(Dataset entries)

..............................

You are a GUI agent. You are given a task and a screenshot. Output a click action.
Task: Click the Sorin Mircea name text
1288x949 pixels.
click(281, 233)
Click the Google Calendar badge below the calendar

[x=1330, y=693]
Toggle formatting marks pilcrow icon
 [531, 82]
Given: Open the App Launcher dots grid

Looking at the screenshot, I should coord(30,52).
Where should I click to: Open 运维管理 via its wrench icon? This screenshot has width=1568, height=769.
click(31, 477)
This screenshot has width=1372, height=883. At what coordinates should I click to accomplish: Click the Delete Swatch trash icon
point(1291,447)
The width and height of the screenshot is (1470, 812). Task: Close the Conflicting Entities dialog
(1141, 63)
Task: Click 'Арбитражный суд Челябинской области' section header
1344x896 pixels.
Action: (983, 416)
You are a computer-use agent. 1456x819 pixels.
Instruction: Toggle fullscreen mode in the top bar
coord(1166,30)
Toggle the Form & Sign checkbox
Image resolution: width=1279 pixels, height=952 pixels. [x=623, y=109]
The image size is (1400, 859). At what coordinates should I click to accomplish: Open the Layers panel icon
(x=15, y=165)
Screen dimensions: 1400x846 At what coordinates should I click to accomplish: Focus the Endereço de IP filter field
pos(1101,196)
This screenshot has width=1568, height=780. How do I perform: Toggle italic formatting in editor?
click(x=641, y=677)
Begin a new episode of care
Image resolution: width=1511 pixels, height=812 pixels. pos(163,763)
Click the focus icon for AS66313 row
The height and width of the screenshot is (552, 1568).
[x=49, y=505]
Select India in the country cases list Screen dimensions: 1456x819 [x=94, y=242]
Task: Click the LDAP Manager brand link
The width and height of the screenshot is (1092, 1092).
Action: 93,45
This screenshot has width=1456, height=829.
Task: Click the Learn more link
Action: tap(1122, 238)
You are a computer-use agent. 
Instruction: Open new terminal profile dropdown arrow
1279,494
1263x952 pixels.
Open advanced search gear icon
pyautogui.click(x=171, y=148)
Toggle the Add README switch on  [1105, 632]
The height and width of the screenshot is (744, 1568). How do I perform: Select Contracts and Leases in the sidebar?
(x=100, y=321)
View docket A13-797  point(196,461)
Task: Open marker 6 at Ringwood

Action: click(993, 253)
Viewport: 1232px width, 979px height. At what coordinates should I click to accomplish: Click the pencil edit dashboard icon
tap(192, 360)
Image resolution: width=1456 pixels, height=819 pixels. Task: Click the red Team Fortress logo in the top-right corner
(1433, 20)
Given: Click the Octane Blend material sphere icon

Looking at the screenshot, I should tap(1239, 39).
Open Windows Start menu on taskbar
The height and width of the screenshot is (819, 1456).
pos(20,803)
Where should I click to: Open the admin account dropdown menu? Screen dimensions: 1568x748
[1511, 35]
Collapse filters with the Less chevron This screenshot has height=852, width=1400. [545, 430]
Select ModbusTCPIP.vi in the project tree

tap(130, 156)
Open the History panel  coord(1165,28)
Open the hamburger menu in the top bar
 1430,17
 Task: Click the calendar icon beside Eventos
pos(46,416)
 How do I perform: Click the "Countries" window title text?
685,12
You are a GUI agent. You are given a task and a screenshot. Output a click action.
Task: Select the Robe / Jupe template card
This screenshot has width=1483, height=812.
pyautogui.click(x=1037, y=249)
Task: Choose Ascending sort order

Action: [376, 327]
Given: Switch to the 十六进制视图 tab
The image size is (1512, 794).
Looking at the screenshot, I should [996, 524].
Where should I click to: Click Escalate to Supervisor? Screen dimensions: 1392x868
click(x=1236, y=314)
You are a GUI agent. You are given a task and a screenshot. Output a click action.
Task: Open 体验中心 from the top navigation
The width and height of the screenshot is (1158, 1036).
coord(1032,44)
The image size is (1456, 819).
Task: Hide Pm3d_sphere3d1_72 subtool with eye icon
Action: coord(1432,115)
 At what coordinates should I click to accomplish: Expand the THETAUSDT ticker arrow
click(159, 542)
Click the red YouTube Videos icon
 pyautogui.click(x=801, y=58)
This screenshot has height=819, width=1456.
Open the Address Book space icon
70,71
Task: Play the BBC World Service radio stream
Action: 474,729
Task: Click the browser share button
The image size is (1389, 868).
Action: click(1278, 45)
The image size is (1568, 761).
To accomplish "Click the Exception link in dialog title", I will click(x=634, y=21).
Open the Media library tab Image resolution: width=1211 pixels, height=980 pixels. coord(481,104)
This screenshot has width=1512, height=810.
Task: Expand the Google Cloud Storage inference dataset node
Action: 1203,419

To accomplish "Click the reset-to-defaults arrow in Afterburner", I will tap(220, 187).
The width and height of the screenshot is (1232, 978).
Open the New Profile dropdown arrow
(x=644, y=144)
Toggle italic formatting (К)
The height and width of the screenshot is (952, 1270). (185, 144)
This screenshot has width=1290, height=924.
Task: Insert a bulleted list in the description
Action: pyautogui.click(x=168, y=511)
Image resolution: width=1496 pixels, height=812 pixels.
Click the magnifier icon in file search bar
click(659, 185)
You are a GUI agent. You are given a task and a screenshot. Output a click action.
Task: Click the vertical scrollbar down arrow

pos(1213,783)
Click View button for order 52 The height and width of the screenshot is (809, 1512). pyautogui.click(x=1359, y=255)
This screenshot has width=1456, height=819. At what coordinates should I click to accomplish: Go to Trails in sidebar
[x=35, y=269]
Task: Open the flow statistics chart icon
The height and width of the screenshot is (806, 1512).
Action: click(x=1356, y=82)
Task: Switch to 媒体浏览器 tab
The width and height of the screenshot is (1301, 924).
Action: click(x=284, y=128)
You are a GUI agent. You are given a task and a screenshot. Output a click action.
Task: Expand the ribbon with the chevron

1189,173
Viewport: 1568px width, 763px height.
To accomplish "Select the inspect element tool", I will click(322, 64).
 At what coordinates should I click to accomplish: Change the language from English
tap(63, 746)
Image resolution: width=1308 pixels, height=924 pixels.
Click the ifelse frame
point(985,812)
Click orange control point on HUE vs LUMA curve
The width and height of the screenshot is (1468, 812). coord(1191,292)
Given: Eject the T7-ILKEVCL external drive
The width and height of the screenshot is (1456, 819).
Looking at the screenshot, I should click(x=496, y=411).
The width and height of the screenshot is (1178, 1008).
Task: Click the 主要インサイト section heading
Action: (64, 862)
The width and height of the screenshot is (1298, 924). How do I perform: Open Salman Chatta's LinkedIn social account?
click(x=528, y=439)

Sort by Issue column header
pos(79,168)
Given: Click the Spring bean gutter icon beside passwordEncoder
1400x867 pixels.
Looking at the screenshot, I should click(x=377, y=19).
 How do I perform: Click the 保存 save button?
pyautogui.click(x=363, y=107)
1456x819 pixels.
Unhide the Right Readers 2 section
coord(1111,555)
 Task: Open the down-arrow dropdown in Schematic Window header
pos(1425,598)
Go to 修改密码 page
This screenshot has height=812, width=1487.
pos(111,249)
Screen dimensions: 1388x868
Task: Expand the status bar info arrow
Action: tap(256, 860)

..............................

> [Exercise instructions]: Transcribe every record. Match each line exactly.

> [Completed exercise]:
You are a GUI agent. You are given a task and a screenshot. Output a click action.
Task: Click the Sorin Mircea name text
1288x949 pixels.
click(281, 233)
Click the Google Calendar badge below the calendar

[x=1330, y=693]
Toggle formatting marks pilcrow icon
 [531, 82]
Given: Open the App Launcher dots grid

Looking at the screenshot, I should coord(30,52).
Where should I click to: Open 运维管理 via its wrench icon? This screenshot has width=1568, height=769.
click(31, 477)
This screenshot has width=1372, height=883. At what coordinates should I click to accomplish: Click the Delete Swatch trash icon
point(1291,447)
The width and height of the screenshot is (1470, 812). Task: Close the Conflicting Entities dialog
(1141, 63)
Task: Click 'Арбитражный суд Челябинской области' section header
1344x896 pixels.
Action: (983, 416)
You are a computer-use agent. 1456x819 pixels.
Instruction: Toggle fullscreen mode in the top bar
coord(1166,30)
Toggle the Form & Sign checkbox
Image resolution: width=1279 pixels, height=952 pixels. [x=623, y=109]
The image size is (1400, 859). At what coordinates should I click to accomplish: Open the Layers panel icon
(x=15, y=165)
Screen dimensions: 1400x846 At what coordinates should I click to accomplish: Focus the Endereço de IP filter field
pos(1101,196)
This screenshot has width=1568, height=780. How do I perform: Toggle italic formatting in editor?
click(x=641, y=677)
Begin a new episode of care
Image resolution: width=1511 pixels, height=812 pixels. pos(163,763)
Click the focus icon for AS66313 row
The height and width of the screenshot is (552, 1568).
[x=49, y=505]
Select India in the country cases list Screen dimensions: 1456x819 [x=94, y=242]
Task: Click the LDAP Manager brand link
The width and height of the screenshot is (1092, 1092).
Action: 93,45
This screenshot has width=1456, height=829.
Task: Click the Learn more link
Action: tap(1122, 238)
You are a computer-use agent. 
Instruction: Open new terminal profile dropdown arrow
1279,494
1263x952 pixels.
Open advanced search gear icon
pyautogui.click(x=171, y=148)
Toggle the Add README switch on  [1105, 632]
The height and width of the screenshot is (744, 1568). How do I perform: Select Contracts and Leases in the sidebar?
(x=100, y=321)
View docket A13-797  point(196,461)
Task: Open marker 6 at Ringwood

Action: click(993, 253)
Viewport: 1232px width, 979px height. At what coordinates should I click to accomplish: Click the pencil edit dashboard icon
tap(192, 360)
Image resolution: width=1456 pixels, height=819 pixels. Task: Click the red Team Fortress logo in the top-right corner
(1433, 20)
Given: Click the Octane Blend material sphere icon

Looking at the screenshot, I should tap(1239, 39).
Open Windows Start menu on taskbar
The height and width of the screenshot is (819, 1456).
pos(20,803)
Where should I click to: Open the admin account dropdown menu? Screen dimensions: 1568x748
[1511, 35]
Collapse filters with the Less chevron This screenshot has height=852, width=1400. [545, 430]
Select ModbusTCPIP.vi in the project tree

tap(130, 156)
Open the History panel  coord(1165,28)
Open the hamburger menu in the top bar
 1430,17
 Task: Click the calendar icon beside Eventos
pos(46,416)
 How do I perform: Click the "Countries" window title text?
685,12
You are a GUI agent. You are given a task and a screenshot. Output a click action.
Task: Select the Robe / Jupe template card
This screenshot has width=1483, height=812.
pyautogui.click(x=1037, y=249)
Task: Choose Ascending sort order

Action: [376, 327]
Given: Switch to the 十六进制视图 tab
The image size is (1512, 794).
Looking at the screenshot, I should [996, 524].
Where should I click to: Click Escalate to Supervisor? Screen dimensions: 1392x868
click(x=1236, y=314)
You are a GUI agent. You are given a task and a screenshot. Output a click action.
Task: Open 体验中心 from the top navigation
The width and height of the screenshot is (1158, 1036).
coord(1032,44)
The image size is (1456, 819).
Task: Hide Pm3d_sphere3d1_72 subtool with eye icon
Action: coord(1432,115)
 At what coordinates should I click to accomplish: Expand the THETAUSDT ticker arrow
click(159, 542)
Click the red YouTube Videos icon
 pyautogui.click(x=801, y=58)
This screenshot has height=819, width=1456.
Open the Address Book space icon
70,71
Task: Play the BBC World Service radio stream
Action: 474,729
Task: Click the browser share button
The image size is (1389, 868).
Action: click(1278, 45)
The image size is (1568, 761).
To accomplish "Click the Exception link in dialog title", I will click(x=634, y=21).
Open the Media library tab Image resolution: width=1211 pixels, height=980 pixels. coord(481,104)
This screenshot has width=1512, height=810.
Task: Expand the Google Cloud Storage inference dataset node
Action: 1203,419

To accomplish "Click the reset-to-defaults arrow in Afterburner", I will tap(220, 187).
The width and height of the screenshot is (1232, 978).
Open the New Profile dropdown arrow
(x=644, y=144)
Toggle italic formatting (К)
The height and width of the screenshot is (952, 1270). (185, 144)
This screenshot has width=1290, height=924.
Task: Insert a bulleted list in the description
Action: pyautogui.click(x=168, y=511)
Image resolution: width=1496 pixels, height=812 pixels.
Click the magnifier icon in file search bar
click(659, 185)
You are a GUI agent. You are given a task and a screenshot. Output a click action.
Task: Click the vertical scrollbar down arrow

pos(1213,783)
Click View button for order 52 The height and width of the screenshot is (809, 1512). pyautogui.click(x=1359, y=255)
This screenshot has width=1456, height=819. At what coordinates should I click to accomplish: Go to Trails in sidebar
[x=35, y=269]
Task: Open the flow statistics chart icon
The height and width of the screenshot is (806, 1512).
Action: click(x=1356, y=82)
Task: Switch to 媒体浏览器 tab
The width and height of the screenshot is (1301, 924).
Action: click(x=284, y=128)
You are a GUI agent. You are given a task and a screenshot. Output a click action.
Task: Expand the ribbon with the chevron

1189,173
Viewport: 1568px width, 763px height.
To accomplish "Select the inspect element tool", I will click(322, 64).
 At what coordinates should I click to accomplish: Change the language from English
tap(63, 746)
Image resolution: width=1308 pixels, height=924 pixels.
Click the ifelse frame
point(985,812)
Click orange control point on HUE vs LUMA curve
The width and height of the screenshot is (1468, 812). coord(1191,292)
Given: Eject the T7-ILKEVCL external drive
The width and height of the screenshot is (1456, 819).
Looking at the screenshot, I should click(x=496, y=411).
The width and height of the screenshot is (1178, 1008).
Task: Click the 主要インサイト section heading
Action: (64, 862)
The width and height of the screenshot is (1298, 924). How do I perform: Open Salman Chatta's LinkedIn social account?
click(x=528, y=439)

Sort by Issue column header
pos(79,168)
Given: Click the Spring bean gutter icon beside passwordEncoder
1400x867 pixels.
Looking at the screenshot, I should click(x=377, y=19).
 How do I perform: Click the 保存 save button?
pyautogui.click(x=363, y=107)
1456x819 pixels.
Unhide the Right Readers 2 section
coord(1111,555)
 Task: Open the down-arrow dropdown in Schematic Window header
pos(1425,598)
Go to 修改密码 page
This screenshot has height=812, width=1487.
pos(111,249)
Screen dimensions: 1388x868
Task: Expand the status bar info arrow
Action: tap(256, 860)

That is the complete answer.